• **WORK INSTRUCTIONS**:
From the line with "Task: Open the План КК link" through the end of the listing, rewrite the lines so that "screenshot" becomes "image" and nothing else changes, leaving out the pictures.

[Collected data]
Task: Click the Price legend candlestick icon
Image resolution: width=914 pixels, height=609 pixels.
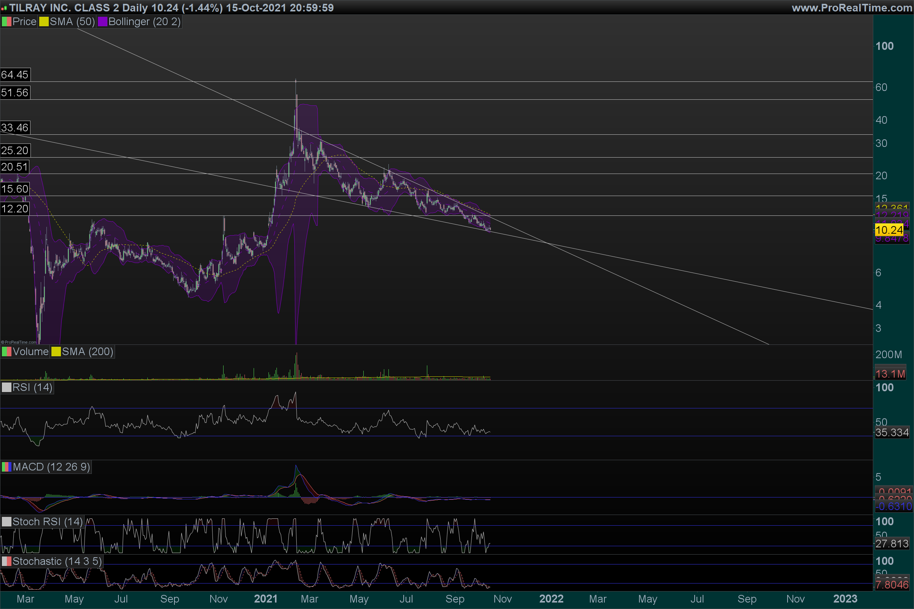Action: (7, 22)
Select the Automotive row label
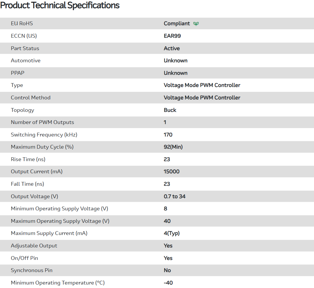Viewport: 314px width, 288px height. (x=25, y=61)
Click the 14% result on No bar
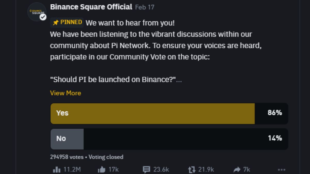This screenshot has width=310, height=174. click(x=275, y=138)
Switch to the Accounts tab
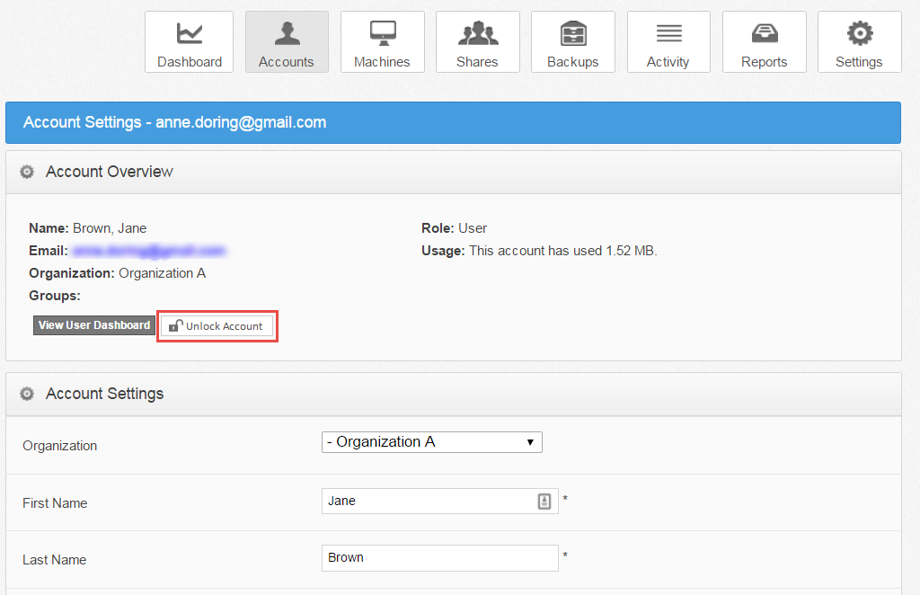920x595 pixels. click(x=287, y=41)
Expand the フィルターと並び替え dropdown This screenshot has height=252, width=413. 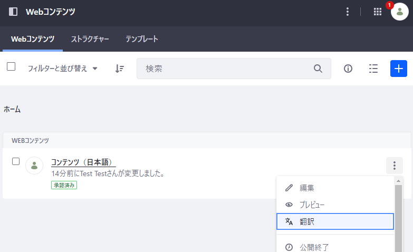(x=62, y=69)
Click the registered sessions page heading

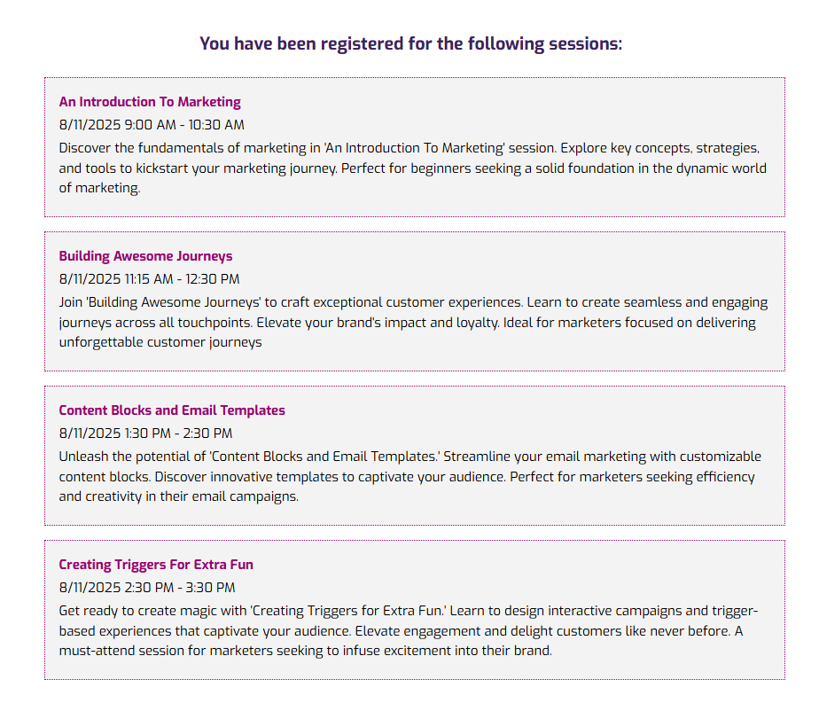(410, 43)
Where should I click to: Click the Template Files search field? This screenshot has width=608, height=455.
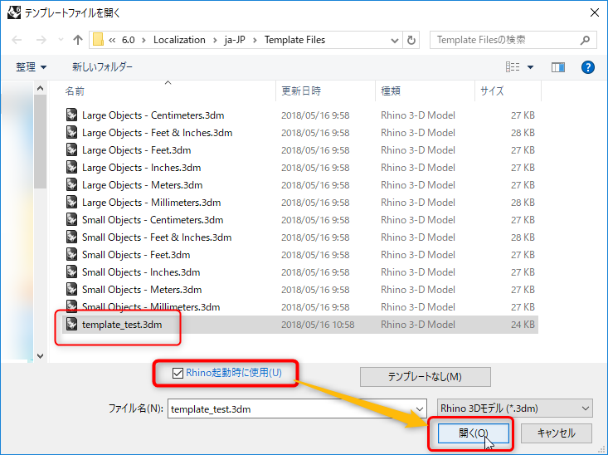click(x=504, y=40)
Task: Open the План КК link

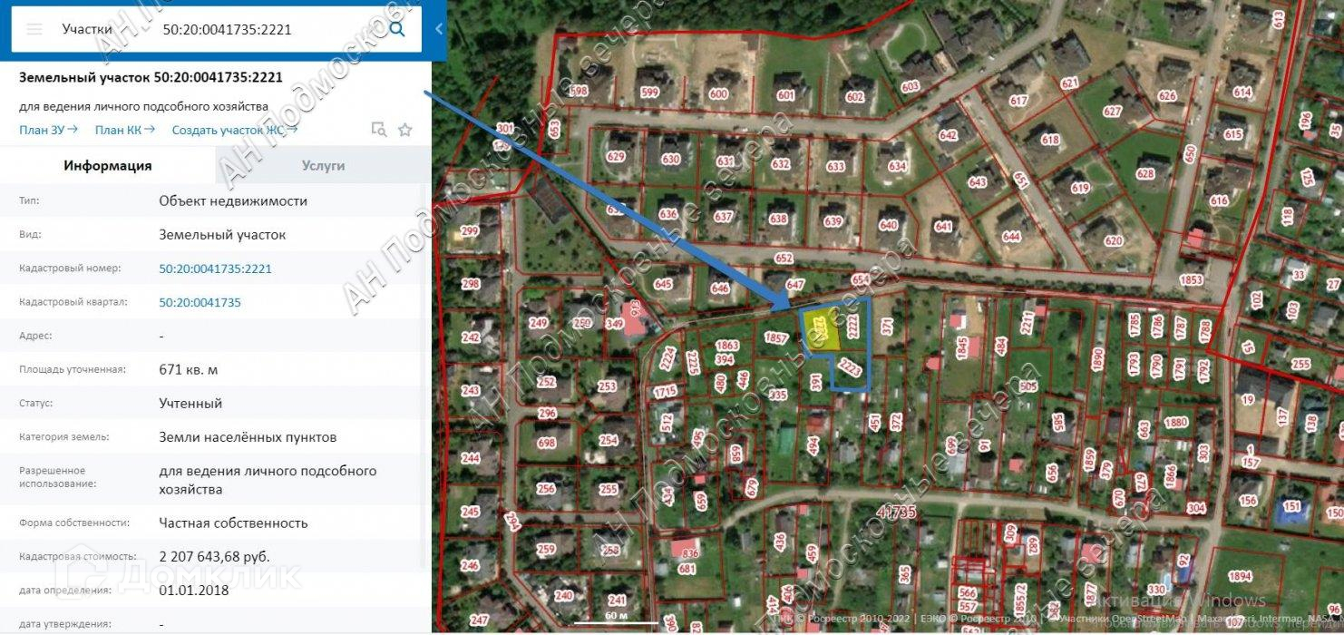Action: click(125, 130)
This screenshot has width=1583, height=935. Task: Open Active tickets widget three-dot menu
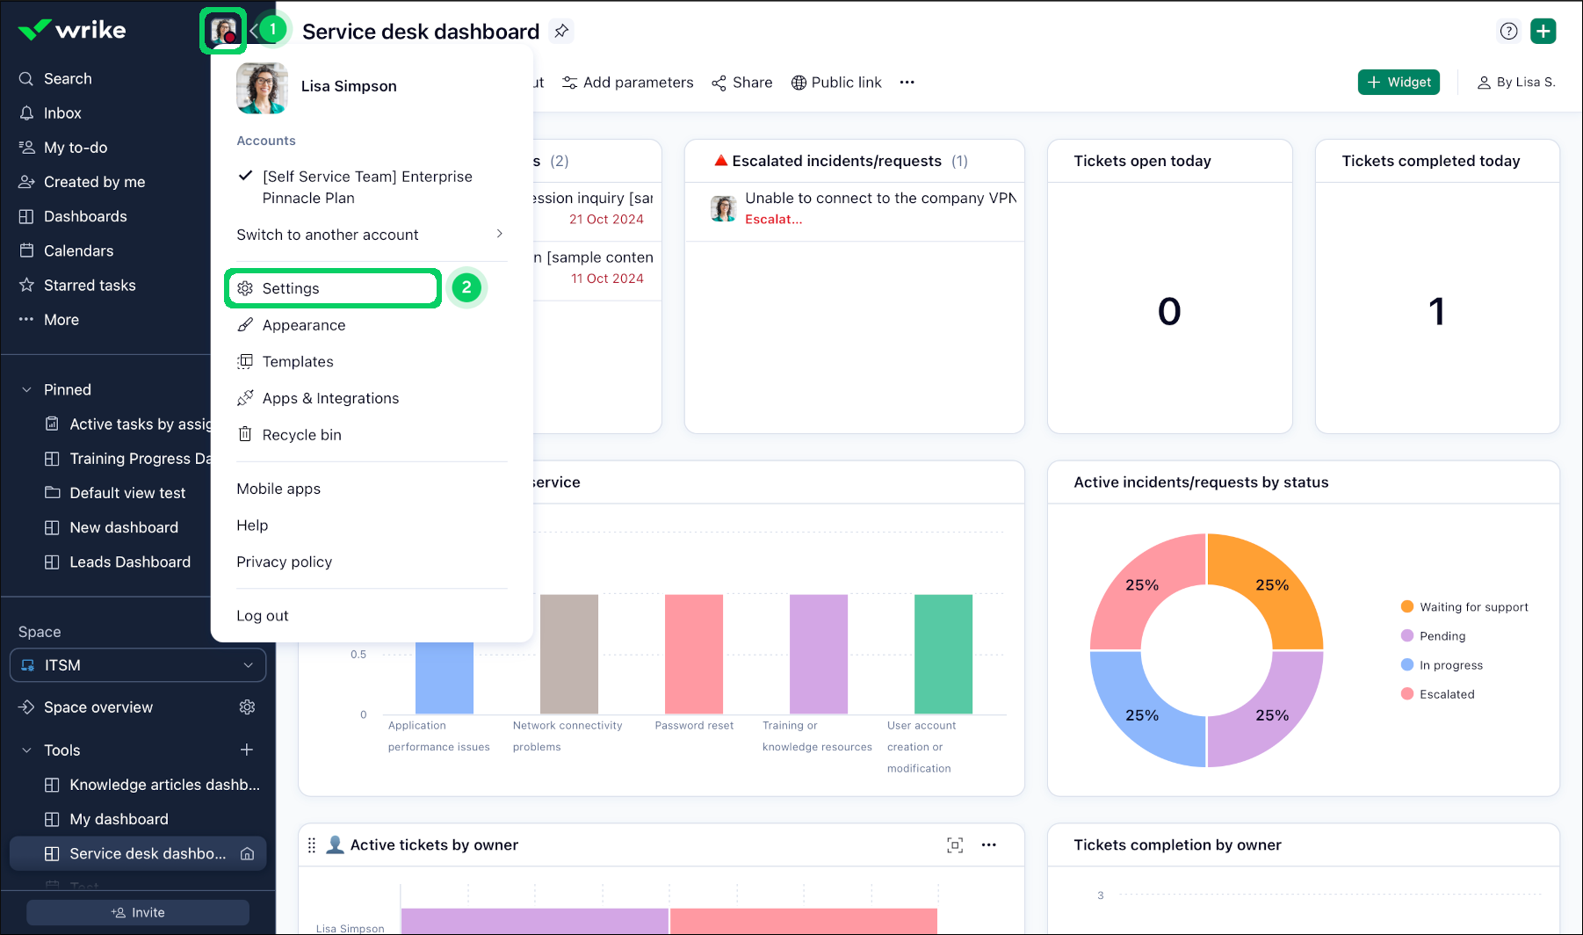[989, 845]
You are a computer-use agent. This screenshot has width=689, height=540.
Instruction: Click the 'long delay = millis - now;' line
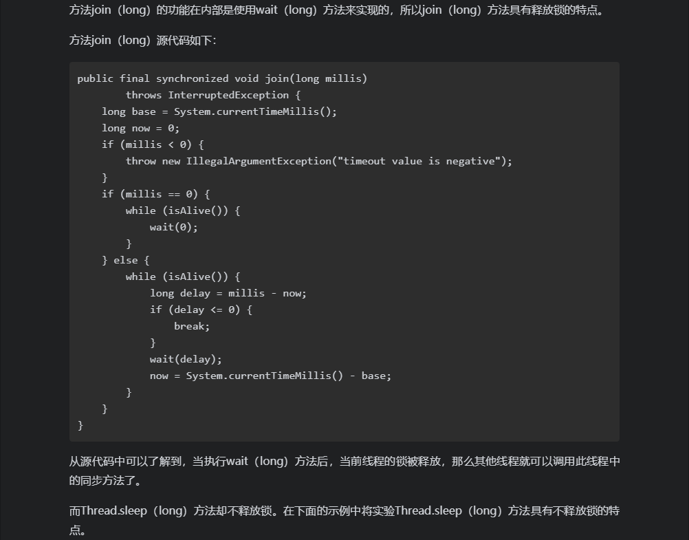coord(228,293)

• **SOLUTION FOR THIS EXERCISE**:
Task: Open the План КК link

Action: click(125, 130)
This image has width=1583, height=935. Task: Open Active tickets widget three-dot menu
[989, 845]
You are a computer-use agent. This image has width=689, height=540.
Instruction: Click the 'long delay = millis - now;' line
coord(228,293)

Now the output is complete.